法話の窓

055 みんなちがって...

 今回は「すききらい」について少しおはなししましょう。

 おしょうさんには6歳の息子と4歳の娘がいます。この前、娘の方がおしょうさんにこんな質問をしてきました。

 

「ねえ、おとうさん。ひらがなのAとBとどっちがすき?」

 

 アルファベットのAやBをひらがなだと思っている娘は最近、お兄ちゃんのまねをして字の練習(らくがき?)をはじめ、AやBが書けるようになったのがうれしくてたまらないようなのです。
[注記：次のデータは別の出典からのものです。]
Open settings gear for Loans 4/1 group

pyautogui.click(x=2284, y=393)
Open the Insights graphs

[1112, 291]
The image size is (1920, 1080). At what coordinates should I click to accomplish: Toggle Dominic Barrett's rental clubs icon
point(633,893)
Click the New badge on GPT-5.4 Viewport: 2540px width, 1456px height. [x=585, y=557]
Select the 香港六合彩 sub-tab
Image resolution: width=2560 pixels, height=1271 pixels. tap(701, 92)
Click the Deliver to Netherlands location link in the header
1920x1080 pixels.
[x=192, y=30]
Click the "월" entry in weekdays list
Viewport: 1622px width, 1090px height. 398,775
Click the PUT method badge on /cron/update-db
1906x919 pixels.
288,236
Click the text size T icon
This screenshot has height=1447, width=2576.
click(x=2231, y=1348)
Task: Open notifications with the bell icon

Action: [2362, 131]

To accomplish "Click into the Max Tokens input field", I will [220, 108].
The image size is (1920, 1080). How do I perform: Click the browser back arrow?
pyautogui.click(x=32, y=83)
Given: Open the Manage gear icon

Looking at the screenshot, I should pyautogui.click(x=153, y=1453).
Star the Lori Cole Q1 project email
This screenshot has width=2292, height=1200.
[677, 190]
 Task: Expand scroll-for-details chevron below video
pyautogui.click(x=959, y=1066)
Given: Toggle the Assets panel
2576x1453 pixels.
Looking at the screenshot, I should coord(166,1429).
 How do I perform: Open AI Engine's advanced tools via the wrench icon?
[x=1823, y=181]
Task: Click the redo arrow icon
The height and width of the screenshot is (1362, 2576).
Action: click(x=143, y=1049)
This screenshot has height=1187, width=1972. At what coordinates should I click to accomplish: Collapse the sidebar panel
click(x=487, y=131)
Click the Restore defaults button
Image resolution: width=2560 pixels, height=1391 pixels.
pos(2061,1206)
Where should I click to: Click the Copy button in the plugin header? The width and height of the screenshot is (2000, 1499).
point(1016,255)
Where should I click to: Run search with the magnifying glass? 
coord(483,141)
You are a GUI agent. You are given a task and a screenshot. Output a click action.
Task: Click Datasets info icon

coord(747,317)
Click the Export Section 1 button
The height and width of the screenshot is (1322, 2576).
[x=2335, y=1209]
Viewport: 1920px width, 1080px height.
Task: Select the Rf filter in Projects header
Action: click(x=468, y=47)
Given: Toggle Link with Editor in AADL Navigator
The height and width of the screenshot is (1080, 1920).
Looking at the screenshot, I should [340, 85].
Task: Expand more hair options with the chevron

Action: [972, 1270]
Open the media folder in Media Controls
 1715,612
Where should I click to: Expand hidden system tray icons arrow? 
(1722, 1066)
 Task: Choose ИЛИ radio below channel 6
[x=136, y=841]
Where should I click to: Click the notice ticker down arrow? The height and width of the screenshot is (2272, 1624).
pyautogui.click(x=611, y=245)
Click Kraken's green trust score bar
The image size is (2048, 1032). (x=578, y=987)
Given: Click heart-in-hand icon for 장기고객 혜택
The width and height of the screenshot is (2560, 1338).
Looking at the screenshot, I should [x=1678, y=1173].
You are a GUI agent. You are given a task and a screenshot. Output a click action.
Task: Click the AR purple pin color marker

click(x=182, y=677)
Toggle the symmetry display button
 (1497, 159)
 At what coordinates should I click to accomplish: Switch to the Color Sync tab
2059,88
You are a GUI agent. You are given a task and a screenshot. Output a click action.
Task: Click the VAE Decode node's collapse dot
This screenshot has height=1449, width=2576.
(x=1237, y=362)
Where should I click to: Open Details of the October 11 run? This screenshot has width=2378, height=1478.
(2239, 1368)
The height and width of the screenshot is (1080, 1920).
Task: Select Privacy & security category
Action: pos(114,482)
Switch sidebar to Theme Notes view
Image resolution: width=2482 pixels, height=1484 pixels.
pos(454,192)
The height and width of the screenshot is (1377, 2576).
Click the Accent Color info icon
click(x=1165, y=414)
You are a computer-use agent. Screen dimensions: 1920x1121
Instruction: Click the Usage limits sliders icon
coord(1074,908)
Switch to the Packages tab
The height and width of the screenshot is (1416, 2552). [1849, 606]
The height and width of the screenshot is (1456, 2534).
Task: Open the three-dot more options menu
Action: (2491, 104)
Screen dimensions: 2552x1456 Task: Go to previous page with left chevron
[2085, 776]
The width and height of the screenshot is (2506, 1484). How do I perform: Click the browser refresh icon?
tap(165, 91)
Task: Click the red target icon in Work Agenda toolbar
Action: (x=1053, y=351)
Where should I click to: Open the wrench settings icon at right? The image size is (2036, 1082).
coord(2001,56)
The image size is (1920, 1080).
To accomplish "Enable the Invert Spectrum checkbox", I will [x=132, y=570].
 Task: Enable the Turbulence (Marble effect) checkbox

おしょうさんはその質問を聞いてすぐには答えられませんでした。なぜなら、おしょうさんにとって、AもBも別にすきでもきらいでもないただのアルファベットだったからです。でもにこにこしながら待っている娘の顔を見ていると、何か答えてあげないといけないと思ったおしょうさんはこう答えました。

 

「おとうさんはどっちもすきだよ。」

 すると、その答えを聞いた娘はちょっと不満そうにこう言いました。

「わたしはAのほうがすき。だって書きやすいもん。Bは難しいからきらい。」

 

 娘はいつの間にかAとBを比べて、自分が書きやすいAをすきになっていたのです。

 このようにみなさんにもすききらいのひとつやふたつ、いやもしかするともっとたくさんあるかもしれないですね。そして「野菜よりはお肉がすき」とか「国語よりは算数がすき」というように、何かと何かを比べることですききらいは生まれるようです。

 そしてこのすききらいのために、時にはいやな思いをすることがあります。みなさんもたくさんそんないやな思いをしているのではないでしょうか。おしょうさんももちろんたくさんしてきました。

 そんないやな思いを少なくするために、すききらいをできるだけなくしていきたいですね。そのためにはどうすればいいのでしょうか。おしょうさんは少し前のところでこう書いていました。「何かと何かを比べることで・・・。」つまり比べなければいいのです。比べなければすききらいも出てこないのですから。でもそれはなかなか難しいことです。ついつい気付かないうちに比べてしまって・・・。そこでおしょうさんが比べなくなれる言葉を紹介します。そのことばは金子みすゞさんの「私と小鳥と鈴と」という詩の中にでてきます。



      『私と小鳥と鈴と』

私が両手をひろげても、お空はちっとも飛べないが、

飛べる小鳥は私のように、地面(じべた)を速くは走れない。

私がからだをゆすっても、きれいな音は出ないけど、

あの鳴る鈴は私のように、たくさんな唄は知らないよ。

鈴と、小鳥と、それから私、みんなちがって、みんないい。

 

 この詩の最後のフレーズ「みんなちがって、みんないい」こう思うことができれば、比べることも少しはなくなるのではないでしょうか。一度きらいになってしまうとなかなかいいところに気付けません。ほかの人や物と比べるのではなく、それぞれのいいところを見つけていくことで、すききらいがひとつずつでも減らせるのではないでしょうか。そうすることで毎日の生活が今より少しでも楽しくなればいいなあと思うのです。